Skip to main content
The Embeddings endpoint converts text into dense numerical vectors that capture semantic meaning. You can use these vectors to power semantic search, build retrieval-augmented generation (RAG) pipelines, cluster similar content, or compute similarity scores between pieces of text. NexLLM’s embeddings endpoint is fully OpenAI-compatible, so any existing embeddings workflow transfers without code changes.

Endpoint

POST https://www.nexllm.ai/v1/embeddings

Request Parameters

model
string
required
The embedding model to use. Example: text-embedding-3-small, text-embedding-3-large, text-embedding-ada-002.
input
string | array
required
The text to embed. Pass a single string for one embedding, or an array of strings to embed multiple texts in a single request. Batching multiple inputs is more efficient than making separate requests.

Response Fields

data
array
An array of embedding objects, one for each input string. The order matches the order of the inputs you provided.
data[].embedding
array of floats
The embedding vector for this input — an array of floating-point numbers. The dimensionality depends on the model you chose.

RECORD EXTRACTS:
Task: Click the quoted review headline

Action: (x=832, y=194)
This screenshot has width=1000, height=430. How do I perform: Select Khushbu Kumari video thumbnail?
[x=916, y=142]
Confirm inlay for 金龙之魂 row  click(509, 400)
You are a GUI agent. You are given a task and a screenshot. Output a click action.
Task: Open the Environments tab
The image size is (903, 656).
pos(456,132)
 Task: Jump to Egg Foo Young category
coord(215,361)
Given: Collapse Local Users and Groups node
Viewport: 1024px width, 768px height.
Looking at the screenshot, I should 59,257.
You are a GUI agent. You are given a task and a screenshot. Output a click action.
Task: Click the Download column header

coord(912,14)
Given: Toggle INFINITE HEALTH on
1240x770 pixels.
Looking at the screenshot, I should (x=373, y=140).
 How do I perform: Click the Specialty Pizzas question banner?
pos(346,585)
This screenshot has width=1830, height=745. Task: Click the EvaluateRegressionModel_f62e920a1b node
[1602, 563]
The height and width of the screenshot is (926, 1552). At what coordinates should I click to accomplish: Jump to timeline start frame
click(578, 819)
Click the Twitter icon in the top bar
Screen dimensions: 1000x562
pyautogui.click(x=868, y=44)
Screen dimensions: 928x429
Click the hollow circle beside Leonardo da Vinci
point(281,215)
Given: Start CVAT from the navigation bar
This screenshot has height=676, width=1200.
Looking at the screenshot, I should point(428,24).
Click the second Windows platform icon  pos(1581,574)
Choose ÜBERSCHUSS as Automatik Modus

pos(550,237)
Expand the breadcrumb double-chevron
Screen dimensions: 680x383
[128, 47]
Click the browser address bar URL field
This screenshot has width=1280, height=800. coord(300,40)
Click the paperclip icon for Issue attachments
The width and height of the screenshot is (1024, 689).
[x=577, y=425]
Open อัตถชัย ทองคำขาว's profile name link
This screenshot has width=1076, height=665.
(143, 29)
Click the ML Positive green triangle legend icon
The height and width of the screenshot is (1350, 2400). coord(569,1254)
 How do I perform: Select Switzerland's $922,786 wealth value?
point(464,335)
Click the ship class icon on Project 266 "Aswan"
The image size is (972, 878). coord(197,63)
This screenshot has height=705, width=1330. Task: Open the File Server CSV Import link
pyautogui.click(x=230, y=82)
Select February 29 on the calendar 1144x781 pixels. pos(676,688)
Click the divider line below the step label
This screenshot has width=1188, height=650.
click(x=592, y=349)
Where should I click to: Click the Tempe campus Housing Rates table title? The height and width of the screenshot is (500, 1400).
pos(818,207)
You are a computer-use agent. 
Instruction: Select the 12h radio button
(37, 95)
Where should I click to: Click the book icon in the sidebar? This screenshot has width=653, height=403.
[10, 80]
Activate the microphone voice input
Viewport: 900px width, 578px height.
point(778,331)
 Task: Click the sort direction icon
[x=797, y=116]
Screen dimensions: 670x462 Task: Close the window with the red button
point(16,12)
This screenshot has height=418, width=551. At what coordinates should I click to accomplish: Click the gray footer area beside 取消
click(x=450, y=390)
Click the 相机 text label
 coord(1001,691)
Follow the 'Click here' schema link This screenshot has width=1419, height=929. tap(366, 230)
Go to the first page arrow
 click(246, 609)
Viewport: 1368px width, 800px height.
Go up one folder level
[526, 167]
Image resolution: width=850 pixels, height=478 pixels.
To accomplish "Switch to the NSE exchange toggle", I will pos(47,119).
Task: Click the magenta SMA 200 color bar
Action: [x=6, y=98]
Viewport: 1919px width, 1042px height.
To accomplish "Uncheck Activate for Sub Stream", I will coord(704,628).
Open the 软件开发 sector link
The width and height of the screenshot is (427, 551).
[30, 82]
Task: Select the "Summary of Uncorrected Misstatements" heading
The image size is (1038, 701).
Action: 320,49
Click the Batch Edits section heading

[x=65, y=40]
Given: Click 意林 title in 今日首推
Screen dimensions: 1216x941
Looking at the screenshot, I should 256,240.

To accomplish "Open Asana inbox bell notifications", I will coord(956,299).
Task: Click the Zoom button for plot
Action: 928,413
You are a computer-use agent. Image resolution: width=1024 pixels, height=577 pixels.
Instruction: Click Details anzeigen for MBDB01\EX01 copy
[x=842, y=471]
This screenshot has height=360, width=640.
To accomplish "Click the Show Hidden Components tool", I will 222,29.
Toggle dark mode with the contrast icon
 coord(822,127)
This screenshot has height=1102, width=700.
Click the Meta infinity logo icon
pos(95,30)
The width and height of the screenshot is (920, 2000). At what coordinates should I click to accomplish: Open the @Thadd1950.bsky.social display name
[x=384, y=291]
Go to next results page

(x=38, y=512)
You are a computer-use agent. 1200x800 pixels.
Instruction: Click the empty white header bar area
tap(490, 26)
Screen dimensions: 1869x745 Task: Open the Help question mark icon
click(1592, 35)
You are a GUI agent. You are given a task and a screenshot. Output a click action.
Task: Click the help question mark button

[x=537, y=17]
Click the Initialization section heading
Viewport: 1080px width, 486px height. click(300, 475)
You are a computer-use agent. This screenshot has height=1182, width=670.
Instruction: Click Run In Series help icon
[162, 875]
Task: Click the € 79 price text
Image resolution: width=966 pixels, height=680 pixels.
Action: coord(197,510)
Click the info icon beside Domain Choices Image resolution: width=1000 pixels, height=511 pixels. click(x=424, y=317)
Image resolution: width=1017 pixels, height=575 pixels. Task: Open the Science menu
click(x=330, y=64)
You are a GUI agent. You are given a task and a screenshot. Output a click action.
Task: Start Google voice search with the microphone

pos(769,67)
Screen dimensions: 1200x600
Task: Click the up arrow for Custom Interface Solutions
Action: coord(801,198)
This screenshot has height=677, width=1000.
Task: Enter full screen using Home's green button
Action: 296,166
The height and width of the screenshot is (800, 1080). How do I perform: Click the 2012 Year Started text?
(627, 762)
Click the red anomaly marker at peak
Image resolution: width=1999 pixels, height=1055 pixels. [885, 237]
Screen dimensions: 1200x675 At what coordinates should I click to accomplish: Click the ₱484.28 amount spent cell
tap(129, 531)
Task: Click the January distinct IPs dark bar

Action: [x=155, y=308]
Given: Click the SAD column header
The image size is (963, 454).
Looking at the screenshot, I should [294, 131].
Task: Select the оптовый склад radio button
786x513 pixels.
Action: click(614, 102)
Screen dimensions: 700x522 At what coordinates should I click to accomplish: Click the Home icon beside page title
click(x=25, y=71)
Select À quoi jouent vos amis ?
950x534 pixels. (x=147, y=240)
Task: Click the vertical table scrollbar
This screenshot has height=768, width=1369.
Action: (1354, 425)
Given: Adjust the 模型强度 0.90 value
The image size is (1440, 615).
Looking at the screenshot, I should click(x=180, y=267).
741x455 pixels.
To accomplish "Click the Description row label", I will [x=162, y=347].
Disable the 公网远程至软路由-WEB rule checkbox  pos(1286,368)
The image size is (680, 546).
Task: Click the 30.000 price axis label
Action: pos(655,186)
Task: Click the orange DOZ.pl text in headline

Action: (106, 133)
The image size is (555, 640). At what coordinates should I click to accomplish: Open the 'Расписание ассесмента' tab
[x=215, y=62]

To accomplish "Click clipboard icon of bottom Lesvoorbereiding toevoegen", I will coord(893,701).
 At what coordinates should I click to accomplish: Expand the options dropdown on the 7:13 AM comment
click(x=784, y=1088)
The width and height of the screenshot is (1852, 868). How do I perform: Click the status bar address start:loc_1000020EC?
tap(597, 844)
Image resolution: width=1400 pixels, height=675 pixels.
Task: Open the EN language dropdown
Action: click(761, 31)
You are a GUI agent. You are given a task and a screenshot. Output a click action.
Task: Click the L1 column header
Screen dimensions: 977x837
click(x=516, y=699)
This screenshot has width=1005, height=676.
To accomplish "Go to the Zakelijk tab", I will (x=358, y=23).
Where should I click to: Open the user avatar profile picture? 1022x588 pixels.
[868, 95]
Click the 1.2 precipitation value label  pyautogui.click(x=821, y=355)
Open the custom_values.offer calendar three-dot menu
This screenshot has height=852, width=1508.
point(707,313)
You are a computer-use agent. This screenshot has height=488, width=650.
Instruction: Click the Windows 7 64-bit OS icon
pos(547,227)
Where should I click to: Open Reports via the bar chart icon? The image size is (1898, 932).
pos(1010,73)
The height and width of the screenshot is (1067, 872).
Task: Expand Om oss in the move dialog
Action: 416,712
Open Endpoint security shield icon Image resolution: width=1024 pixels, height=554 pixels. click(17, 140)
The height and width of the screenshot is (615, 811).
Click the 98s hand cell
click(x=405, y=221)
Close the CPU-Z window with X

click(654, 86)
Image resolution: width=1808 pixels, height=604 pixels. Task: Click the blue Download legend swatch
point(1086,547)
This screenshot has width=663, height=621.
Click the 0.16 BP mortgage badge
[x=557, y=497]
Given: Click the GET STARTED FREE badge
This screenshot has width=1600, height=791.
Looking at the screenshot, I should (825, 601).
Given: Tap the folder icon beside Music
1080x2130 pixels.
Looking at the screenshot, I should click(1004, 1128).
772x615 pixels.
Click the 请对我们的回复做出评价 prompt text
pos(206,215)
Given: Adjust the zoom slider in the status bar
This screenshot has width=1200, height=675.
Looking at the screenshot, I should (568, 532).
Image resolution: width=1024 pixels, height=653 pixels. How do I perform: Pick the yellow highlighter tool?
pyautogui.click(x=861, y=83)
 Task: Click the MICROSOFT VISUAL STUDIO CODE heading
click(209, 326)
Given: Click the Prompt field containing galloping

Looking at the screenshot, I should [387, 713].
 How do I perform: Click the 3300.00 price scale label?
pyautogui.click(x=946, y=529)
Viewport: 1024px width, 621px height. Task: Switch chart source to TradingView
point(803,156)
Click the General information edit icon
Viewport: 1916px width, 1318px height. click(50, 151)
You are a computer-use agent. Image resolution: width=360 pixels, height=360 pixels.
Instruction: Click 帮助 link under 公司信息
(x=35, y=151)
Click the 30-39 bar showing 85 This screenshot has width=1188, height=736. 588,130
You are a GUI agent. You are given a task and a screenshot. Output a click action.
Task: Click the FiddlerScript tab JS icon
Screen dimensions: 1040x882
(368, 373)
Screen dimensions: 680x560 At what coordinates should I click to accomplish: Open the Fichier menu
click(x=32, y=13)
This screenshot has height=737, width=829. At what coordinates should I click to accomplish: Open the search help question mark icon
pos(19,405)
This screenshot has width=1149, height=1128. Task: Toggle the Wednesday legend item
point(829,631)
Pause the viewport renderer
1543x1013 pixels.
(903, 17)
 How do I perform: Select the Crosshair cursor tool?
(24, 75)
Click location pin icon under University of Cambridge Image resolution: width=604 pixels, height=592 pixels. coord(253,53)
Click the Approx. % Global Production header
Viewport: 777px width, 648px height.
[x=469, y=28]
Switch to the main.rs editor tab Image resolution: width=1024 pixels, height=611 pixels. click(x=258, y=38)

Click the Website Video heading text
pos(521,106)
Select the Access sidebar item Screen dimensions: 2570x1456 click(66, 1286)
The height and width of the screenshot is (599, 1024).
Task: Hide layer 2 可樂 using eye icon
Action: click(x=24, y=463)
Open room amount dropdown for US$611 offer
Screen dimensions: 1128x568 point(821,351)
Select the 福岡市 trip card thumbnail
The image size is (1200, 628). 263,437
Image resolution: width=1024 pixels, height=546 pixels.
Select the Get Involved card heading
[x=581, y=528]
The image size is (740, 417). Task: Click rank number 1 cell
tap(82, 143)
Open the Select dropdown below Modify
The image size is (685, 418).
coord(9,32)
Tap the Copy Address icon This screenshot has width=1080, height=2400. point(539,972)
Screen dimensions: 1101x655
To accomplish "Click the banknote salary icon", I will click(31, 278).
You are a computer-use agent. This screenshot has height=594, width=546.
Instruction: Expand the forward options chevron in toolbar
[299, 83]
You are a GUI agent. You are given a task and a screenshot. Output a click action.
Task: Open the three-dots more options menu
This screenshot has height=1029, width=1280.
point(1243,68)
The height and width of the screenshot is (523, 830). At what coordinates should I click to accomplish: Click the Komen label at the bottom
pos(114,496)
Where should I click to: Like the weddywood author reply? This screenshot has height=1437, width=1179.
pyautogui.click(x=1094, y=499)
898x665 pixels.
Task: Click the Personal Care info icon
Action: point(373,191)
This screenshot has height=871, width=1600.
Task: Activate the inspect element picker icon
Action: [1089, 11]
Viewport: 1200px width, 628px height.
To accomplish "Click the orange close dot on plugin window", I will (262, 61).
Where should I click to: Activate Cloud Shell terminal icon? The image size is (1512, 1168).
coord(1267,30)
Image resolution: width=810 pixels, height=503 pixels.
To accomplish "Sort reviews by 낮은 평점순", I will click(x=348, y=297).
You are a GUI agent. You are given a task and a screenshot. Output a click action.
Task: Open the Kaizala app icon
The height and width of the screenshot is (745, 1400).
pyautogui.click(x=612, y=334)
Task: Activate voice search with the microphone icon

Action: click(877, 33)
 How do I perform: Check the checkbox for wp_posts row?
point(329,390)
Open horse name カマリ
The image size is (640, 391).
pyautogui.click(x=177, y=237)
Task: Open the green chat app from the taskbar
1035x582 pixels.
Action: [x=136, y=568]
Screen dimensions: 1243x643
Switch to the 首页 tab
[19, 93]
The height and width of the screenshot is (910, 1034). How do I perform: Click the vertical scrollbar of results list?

TASK DIRECTIONS:
Reproduce the portion of the embeddings endpoint page starting with "Response Fields" and going on through "model you chose.".

EXERCISE OUTPUT:
Response Fields

data
array
An array of embedding objects, one for each input string. The order matches the order of the inputs you provided.
data[].embedding
array of floats
The embedding vector for this input — an array of floating-point numbers. The dimensionality depends on the model you chose.